S'agissant de la deuxième étape, pour l'instant, un nombre croissant de Français exprime au mieux de l'indifférence, au pire de la méfiance pour la 5G. Nous entendons pour notre part beaucoup de discours négatifs à ce sujet. Ceux-ci reposent sur deux thèmes : l'impact environnemental et les effets sanitaires potentiels des ondes. Je crois qu'il est nécessaire de parler dans un débat public serein et éclairé avant de conduire les enchères. Je n'affirme pas cela pour gagner du temps, mais parce que j'estime qu'il est important de ne pas escamoter le débat public sur la technologie, qui me semble être légitime. Manifestement, le Gouvernement a considéré que ce débat ne devait pas avoir lieu. J'ai noté qu'avant même que je puisse m'exprimer devant vous aujourd'hui, la secrétaire d'État a exprimé dans une interview samedi que les enchères auraient lieu en septembre et qu'il était hors de question d'ouvrir une discussion. Cet empressement est un peu curieux ; je n'ai pas la même conception du débat démocratique. Quoi qu'il en soit, jusqu'à preuve du contraire, c'est à l'Arcep que revient la décision, et je considère que le Parlement a également le droit à l'information.

S'agissant de la troisième étape, je constate que les Français restent globalement insatisfaits par la couverture du territoire en 4G, qui reste insuffisante. Les opérateurs ont beaucoup déployé dans les zones blanches - et je considère que le New Deal est un instrument utile et efficace - mais manifestement, il reste à faire. Je pense d'ailleurs que le confinement n'a fait qu'accentuer ce besoin, puisque les Français se sont trouvés confinés dans des zones qui ne sont pas des zones principales. Ils en ont parfois souffert. Il faut donc selon moi aller plus loin et plus vite. C'est pourquoi je propose que les opérateurs construisent 1 500 ou 2 000 sites mutualisés supplémentaires dans les prochaines années, en sus de ceux qui ont déjà été construits dans le cadre du New Deal.
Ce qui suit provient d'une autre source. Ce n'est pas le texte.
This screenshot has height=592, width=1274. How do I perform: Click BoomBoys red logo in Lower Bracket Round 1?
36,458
Nous pourrions nous mettre d'accord sous l'égide de l'Arcep sur la meilleure façon de réaliser ce programme. C'est la raison pour laquelle nous proposons de repousser les enchères de quelques mois, pour avoir le temps de renégocier un accord global. Les quelques centaines de millions nécessaires à cet investissement nouveau seraient évidemment à prendre en considération sur le montant des redevances payées au titre des fréquences 5G. C'est un système simple, efficace, financé et qui se propose de répondre à la demande des territoires. Apparemment, le Gouvernement pense que ce n'est pas nécessaire, et Bercy, par la voie de Madame Pannier-Runacher, l'a rejeté ; j'en prends acte.
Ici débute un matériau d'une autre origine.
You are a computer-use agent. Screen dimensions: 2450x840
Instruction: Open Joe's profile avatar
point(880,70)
Comme nous l'avons toujours dit, Bouygues Telecom se portera acquéreur de fréquences 5G, même si les enchères ont lieu au mois de septembre. En revanche, il doit être clair pour tout le monde que, si par hasard, il venait à l'idée des pouvoirs publics, après que les enchères auront eu lieu, de demander aux opérateurs de consentir un effort supplémentaire pour la couverture numérique du territoire dans le cadre d'un nouveau programme « zones blanches », supposant des investissements, notre réponse sera nécessairement assez réservée. Nous saurons alors rappeler à la ministre ou son successeur qu'il existait un levier pour améliorer efficacement la situation.

Je me tiens, avec mes collaborateurs, à votre disposition pour répondre à vos questions.